Democrat Wants to Change Judicial Recusal Requirements

March 20, 2017

Lady Justice Peaking from Under Blindfold

A Democratic lawmaker has introduced a package of bills to tighten Wisconsin’s judicial recusal rules, particularly involving cases when one of the parties is a big campaign contributor to the judge.

One of the measures, Assembly Bill 135, would require judges to recuse themselves in civil and criminal cases if a party in the case contributed $1,000 or more to the judge’s campaign in the previous four years. The bill would also require judges to recuse themselves in cases where a party spent $1,000 or more on outside electioneering activities, known as independent expenditures, which supported a judge’s campaign or attacked the judge’s election opponent.

Another proposal, AB137, would require a party in a case who contributes to a judge’s campaign committee to notify the judge and the other parties in the case about the contribution within five days.

Another measure, AB 136, would allow the seven-member Wisconsin Supreme Court to review and reverse a fellow justice’s refusal to recuse upon the request of a party in a case before the high court.

Current law requires judges to disqualify themselves in cases when they are related to a party or lawyer involved in the case; when they are a party or witness in a case; when they have a significant financial or personal interest in the outcome of a case; or when judges determine they cannot, or it appears they cannot, rule impartially in a case.

Last January, 54 retired appellate and circuit court judges asked Wisconsin Supreme Court Chief Justice Patience Roggensack to consider changing recusal rules to require judges to disqualify themselves in cases where a party made large campaign contributions or spent money on election activities to help elect the judge.

The state’s current Code of Judicial Conduct recusal rules approved by the Wisconsin Supreme Court in 2010 allow judges to stay on cases involving campaign donors who give them thousands of dollars and outside special interest groups that spend millions of dollars in judicial elections.
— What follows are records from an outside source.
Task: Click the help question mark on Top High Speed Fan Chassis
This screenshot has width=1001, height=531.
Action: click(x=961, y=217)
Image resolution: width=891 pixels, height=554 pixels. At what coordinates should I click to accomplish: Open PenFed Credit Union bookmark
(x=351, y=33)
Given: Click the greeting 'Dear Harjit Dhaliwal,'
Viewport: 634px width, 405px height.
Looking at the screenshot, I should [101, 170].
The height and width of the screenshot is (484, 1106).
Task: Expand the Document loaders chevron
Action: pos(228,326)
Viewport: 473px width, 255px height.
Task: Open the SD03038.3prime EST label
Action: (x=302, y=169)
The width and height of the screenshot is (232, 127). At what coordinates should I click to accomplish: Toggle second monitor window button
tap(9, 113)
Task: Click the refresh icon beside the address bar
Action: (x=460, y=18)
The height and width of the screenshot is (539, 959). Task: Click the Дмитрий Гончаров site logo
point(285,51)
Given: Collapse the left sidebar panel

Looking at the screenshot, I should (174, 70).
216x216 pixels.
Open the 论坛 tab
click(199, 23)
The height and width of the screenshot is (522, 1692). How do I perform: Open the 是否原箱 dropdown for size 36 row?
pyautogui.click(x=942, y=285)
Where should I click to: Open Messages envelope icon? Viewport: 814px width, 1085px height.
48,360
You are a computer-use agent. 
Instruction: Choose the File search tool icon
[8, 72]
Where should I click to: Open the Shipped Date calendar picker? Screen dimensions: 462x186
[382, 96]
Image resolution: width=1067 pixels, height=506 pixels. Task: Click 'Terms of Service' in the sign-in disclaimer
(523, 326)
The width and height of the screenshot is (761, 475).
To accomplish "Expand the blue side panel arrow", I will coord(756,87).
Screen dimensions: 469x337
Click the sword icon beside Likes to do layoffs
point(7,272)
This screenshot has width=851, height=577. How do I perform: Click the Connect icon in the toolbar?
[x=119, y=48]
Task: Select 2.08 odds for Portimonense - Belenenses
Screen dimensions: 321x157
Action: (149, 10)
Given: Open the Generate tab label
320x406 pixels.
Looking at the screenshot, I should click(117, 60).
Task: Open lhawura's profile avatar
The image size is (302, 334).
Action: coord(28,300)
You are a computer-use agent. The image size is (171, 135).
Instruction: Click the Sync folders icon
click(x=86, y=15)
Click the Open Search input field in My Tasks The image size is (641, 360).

The decision to stay on a case is up to the judge.

The present recusal rules were written with help from two groups, Wisconsin Manufacturers & Commerce and the Wisconsin Realtors Association, which together spent an estimated $5.8 million since 2007 to back conservative candidates to the Wisconsin Supreme Court. The current rules were approved 4-3 by majority conservatives on the court. Today, conservatives hold a 5-2 majority on the Supreme Court.

The recusal bills, which were introduced by Democratic Rep. Gary Hebl, of Sun Prairie, face an uphill battle in the legislature, which is controlled by Republicans.